Copy these items line for line, without any changes.

Material provided ::
▶

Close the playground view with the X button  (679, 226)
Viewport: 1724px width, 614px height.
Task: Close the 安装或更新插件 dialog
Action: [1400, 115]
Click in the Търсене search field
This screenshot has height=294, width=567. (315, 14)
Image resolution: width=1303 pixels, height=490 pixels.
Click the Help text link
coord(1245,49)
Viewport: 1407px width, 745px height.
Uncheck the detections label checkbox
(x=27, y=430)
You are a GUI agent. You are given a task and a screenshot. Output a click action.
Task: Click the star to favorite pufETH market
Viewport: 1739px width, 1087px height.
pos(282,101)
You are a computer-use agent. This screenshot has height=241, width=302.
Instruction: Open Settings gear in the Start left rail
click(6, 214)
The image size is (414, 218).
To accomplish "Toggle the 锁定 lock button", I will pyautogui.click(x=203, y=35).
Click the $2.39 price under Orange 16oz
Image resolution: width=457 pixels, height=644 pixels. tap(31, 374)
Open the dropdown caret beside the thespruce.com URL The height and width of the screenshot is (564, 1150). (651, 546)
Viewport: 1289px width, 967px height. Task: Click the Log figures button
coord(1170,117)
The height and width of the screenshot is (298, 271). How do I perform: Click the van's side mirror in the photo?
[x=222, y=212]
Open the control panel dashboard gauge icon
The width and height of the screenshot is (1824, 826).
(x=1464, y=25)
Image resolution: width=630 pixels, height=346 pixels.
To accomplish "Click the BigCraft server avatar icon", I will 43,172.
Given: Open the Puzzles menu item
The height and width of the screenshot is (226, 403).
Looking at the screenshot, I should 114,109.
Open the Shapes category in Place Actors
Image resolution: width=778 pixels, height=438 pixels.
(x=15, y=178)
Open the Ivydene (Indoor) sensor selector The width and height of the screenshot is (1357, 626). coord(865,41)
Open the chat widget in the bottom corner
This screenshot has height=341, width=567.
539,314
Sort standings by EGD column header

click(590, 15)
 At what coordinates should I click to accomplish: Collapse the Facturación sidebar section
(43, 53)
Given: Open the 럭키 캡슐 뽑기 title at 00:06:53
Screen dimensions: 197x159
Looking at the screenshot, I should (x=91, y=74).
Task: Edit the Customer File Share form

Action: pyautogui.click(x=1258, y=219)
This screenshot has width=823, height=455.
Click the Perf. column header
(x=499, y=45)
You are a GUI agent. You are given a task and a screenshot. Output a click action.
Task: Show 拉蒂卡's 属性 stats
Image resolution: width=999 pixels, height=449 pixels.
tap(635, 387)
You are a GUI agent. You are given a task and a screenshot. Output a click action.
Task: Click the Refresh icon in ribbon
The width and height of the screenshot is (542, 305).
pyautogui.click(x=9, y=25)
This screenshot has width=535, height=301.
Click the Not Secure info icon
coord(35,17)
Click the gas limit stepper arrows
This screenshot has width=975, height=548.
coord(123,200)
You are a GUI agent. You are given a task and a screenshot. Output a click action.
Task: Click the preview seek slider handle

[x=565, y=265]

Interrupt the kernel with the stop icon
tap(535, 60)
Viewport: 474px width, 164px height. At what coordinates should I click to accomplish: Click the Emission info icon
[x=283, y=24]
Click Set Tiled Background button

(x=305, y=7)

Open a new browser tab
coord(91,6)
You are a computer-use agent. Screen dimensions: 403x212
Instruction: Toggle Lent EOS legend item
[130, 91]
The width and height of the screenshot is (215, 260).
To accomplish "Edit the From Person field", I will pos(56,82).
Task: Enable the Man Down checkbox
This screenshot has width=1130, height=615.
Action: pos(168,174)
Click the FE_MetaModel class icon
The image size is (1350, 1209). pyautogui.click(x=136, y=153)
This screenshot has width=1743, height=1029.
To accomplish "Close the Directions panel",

◀

Answer in full ::
Close the playground view with the X button  (679, 226)
Viewport: 1724px width, 614px height.
Task: Close the 安装或更新插件 dialog
Action: [1400, 115]
Click in the Търсене search field
This screenshot has height=294, width=567. (315, 14)
Image resolution: width=1303 pixels, height=490 pixels.
Click the Help text link
coord(1245,49)
Viewport: 1407px width, 745px height.
Uncheck the detections label checkbox
(x=27, y=430)
You are a GUI agent. You are given a task and a screenshot. Output a click action.
Task: Click the star to favorite pufETH market
Viewport: 1739px width, 1087px height.
pos(282,101)
You are a computer-use agent. This screenshot has height=241, width=302.
Instruction: Open Settings gear in the Start left rail
click(6, 214)
The image size is (414, 218).
To accomplish "Toggle the 锁定 lock button", I will pyautogui.click(x=203, y=35).
Click the $2.39 price under Orange 16oz
Image resolution: width=457 pixels, height=644 pixels. tap(31, 374)
Open the dropdown caret beside the thespruce.com URL The height and width of the screenshot is (564, 1150). (651, 546)
Viewport: 1289px width, 967px height. Task: Click the Log figures button
coord(1170,117)
The height and width of the screenshot is (298, 271). How do I perform: Click the van's side mirror in the photo?
[x=222, y=212]
Open the control panel dashboard gauge icon
The width and height of the screenshot is (1824, 826).
(x=1464, y=25)
Image resolution: width=630 pixels, height=346 pixels.
To accomplish "Click the BigCraft server avatar icon", I will 43,172.
Given: Open the Puzzles menu item
The height and width of the screenshot is (226, 403).
Looking at the screenshot, I should 114,109.
Open the Shapes category in Place Actors
Image resolution: width=778 pixels, height=438 pixels.
(x=15, y=178)
Open the Ivydene (Indoor) sensor selector The width and height of the screenshot is (1357, 626). coord(865,41)
Open the chat widget in the bottom corner
This screenshot has height=341, width=567.
539,314
Sort standings by EGD column header

click(590, 15)
 At what coordinates should I click to accomplish: Collapse the Facturación sidebar section
(43, 53)
Given: Open the 럭키 캡슐 뽑기 title at 00:06:53
Screen dimensions: 197x159
Looking at the screenshot, I should (x=91, y=74).
Task: Edit the Customer File Share form

Action: pyautogui.click(x=1258, y=219)
This screenshot has width=823, height=455.
Click the Perf. column header
(x=499, y=45)
You are a GUI agent. You are given a task and a screenshot. Output a click action.
Task: Show 拉蒂卡's 属性 stats
Image resolution: width=999 pixels, height=449 pixels.
tap(635, 387)
You are a GUI agent. You are given a task and a screenshot. Output a click action.
Task: Click the Refresh icon in ribbon
The width and height of the screenshot is (542, 305).
pyautogui.click(x=9, y=25)
This screenshot has width=535, height=301.
Click the Not Secure info icon
coord(35,17)
Click the gas limit stepper arrows
This screenshot has width=975, height=548.
coord(123,200)
You are a GUI agent. You are given a task and a screenshot. Output a click action.
Task: Click the preview seek slider handle

[x=565, y=265]

Interrupt the kernel with the stop icon
tap(535, 60)
Viewport: 474px width, 164px height. At what coordinates should I click to accomplish: Click the Emission info icon
[x=283, y=24]
Click Set Tiled Background button

(x=305, y=7)

Open a new browser tab
coord(91,6)
You are a computer-use agent. Screen dimensions: 403x212
Instruction: Toggle Lent EOS legend item
[130, 91]
The width and height of the screenshot is (215, 260).
To accomplish "Edit the From Person field", I will pos(56,82).
Task: Enable the Man Down checkbox
This screenshot has width=1130, height=615.
Action: pos(168,174)
Click the FE_MetaModel class icon
The image size is (1350, 1209). pyautogui.click(x=136, y=153)
This screenshot has width=1743, height=1029.
To accomplish "Close the Directions panel",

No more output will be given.